Soğuğun kalış süresi zararlanma derecesini etkileyen önemli faktördür. Soğuk ne kadar uzun süreli kalırsa zarar da o nispette artmaktadır.

2-YAĞIŞ;

  • Zeytinin yıllık yağış isteği 700-800 mm’dir.
  • Zeytinciliğin yapıldığı yörelerde kışın ve ilkbahar aylarında yağan yağmur toprak tarafından depo edilerek zeytin ağaçlarının su ihtiyaçlarını karşılayarak çiçeklenmesini ve meyve tutum oranını artırır ve Haziran dökümünü azaltır.
  • Zeytin meyvesinin daha iri ve kaliteli olması çekirdek sertleşmesi ve tanenin gelişmesi için, yaz aylarında suya ihtiyacı vardır. Bu dönemde yağışlarla karşılanamayan su ihtiyacının sulama ile karşılanması gerekir.
  • Diğer yağış türleri yani dolu ve kar zeytincilik için istenmeyen yağışlardır. Dal kırılmalarına neden olur. Bu genellikle iyi budanmamış ağaçlarda daha fazla rastlanır.

Aşırı yağış durumunda;

  • Sürüm tavı bulunmaz,
  • Hasat zor yapılır,
  • Azotlu gübrelerin yıkanmasına sebep olur,
  • Meyilli zeytinliklerde erozyona sebep olur,
  • Zeytin ağaçlarını normalinden fazla sürgün vermeye teşvik eder, bu sebeple soğuklara karşı ağaçların direnci azalır,
  • Taban suyunu yükselterek köklerin çürümesine sebep olur, toprağın havalanması engellenir,
  • Toprak pH’ sını düşürür.

3-RÜZGÂR;

Zeytine faydası olduğu gibi bazı durumlarda olumsuz etkileri de vardır.

Faydaları Nelerdir,

  • Kışın esen Karayel yağışı getirmekte,
  • Çiçeklenme zamanı esen rüzgarlar döllenmeyi kolaylaştırmakta,
  • Yaz aylarında esen nemli rüzgarlar ağaçların terleyerek su kaybetmesini önler.
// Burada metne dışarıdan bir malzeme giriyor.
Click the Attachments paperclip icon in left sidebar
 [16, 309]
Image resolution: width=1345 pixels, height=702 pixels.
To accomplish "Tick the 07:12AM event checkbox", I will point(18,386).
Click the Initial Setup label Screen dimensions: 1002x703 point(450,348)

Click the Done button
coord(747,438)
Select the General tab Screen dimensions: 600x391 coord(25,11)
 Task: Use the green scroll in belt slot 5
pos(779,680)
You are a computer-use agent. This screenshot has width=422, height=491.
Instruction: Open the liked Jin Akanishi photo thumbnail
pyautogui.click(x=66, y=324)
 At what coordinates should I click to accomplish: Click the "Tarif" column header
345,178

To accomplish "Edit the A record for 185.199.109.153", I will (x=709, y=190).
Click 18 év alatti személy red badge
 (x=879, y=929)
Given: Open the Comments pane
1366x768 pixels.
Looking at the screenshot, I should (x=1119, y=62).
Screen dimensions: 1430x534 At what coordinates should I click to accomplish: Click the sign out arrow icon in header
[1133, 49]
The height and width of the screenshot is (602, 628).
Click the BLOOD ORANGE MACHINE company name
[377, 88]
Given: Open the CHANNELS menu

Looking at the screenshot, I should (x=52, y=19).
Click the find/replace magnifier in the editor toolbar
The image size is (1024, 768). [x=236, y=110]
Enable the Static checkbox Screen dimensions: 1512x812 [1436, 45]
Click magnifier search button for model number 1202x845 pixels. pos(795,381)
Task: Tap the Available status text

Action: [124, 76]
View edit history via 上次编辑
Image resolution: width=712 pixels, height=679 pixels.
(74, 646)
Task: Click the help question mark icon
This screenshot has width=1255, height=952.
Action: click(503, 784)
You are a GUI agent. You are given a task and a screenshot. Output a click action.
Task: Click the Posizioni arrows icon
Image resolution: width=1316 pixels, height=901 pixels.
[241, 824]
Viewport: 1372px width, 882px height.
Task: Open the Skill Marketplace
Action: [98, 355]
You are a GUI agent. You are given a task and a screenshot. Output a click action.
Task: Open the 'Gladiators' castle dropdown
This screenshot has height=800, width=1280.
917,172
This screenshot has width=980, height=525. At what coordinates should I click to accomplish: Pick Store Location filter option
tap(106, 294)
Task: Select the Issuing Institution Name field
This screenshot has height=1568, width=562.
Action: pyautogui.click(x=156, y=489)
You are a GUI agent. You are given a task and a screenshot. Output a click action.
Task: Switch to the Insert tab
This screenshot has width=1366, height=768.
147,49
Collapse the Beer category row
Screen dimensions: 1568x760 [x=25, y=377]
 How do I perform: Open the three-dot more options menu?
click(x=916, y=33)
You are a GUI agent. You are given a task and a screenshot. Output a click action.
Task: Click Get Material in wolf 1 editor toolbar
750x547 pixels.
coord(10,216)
Olumsuz etkileri nelerdir;

  • Yaz aylarında güneyden esen kuru rüzgârlar, toprak nemini kaçırır, devamlı eserse taneler susuzluktan pörsür.
  • Güneyi açık olan yörelerde kışın esen Lodos, ağaçları zamansız uyandırdığından soğuklardan daha çok etkilenlenmesine neden olur.
  • Ağaçlarda dal kırılmalarına hatta köklerinden sökülmelerine neden olmaktadır.

4-YÜKSEKLİK ve YÖN

Rakımı 800 m den yüksek olan yerler ekonomik anlamda yetiştiricilik için uygun değildir. Zeytin ağacı ışığı çok sever. Bu nedenle çok soğuk olan bölgelerde güney yamaçlar tercih edilmelidir.

TOPRAK İSTEKLERİ;

Zeytin ağacı her ne kadar “fakir toprakların zengin ağacı” ise de zeytinlik tesis edilecek arazinin toprak yapısının tınlı, killi-tınlı bünyeye sahip, hafif kireçli ve çakıllı olması en iyisidir. Toprak derinliği en az 1,5-2 m, organik madde ve besin elementleri bakımından zengin, tuzluluk sorunu olmayan, su tutma kapasitesi iyi, pH ‘sı 6-8 civarında olmalıdır.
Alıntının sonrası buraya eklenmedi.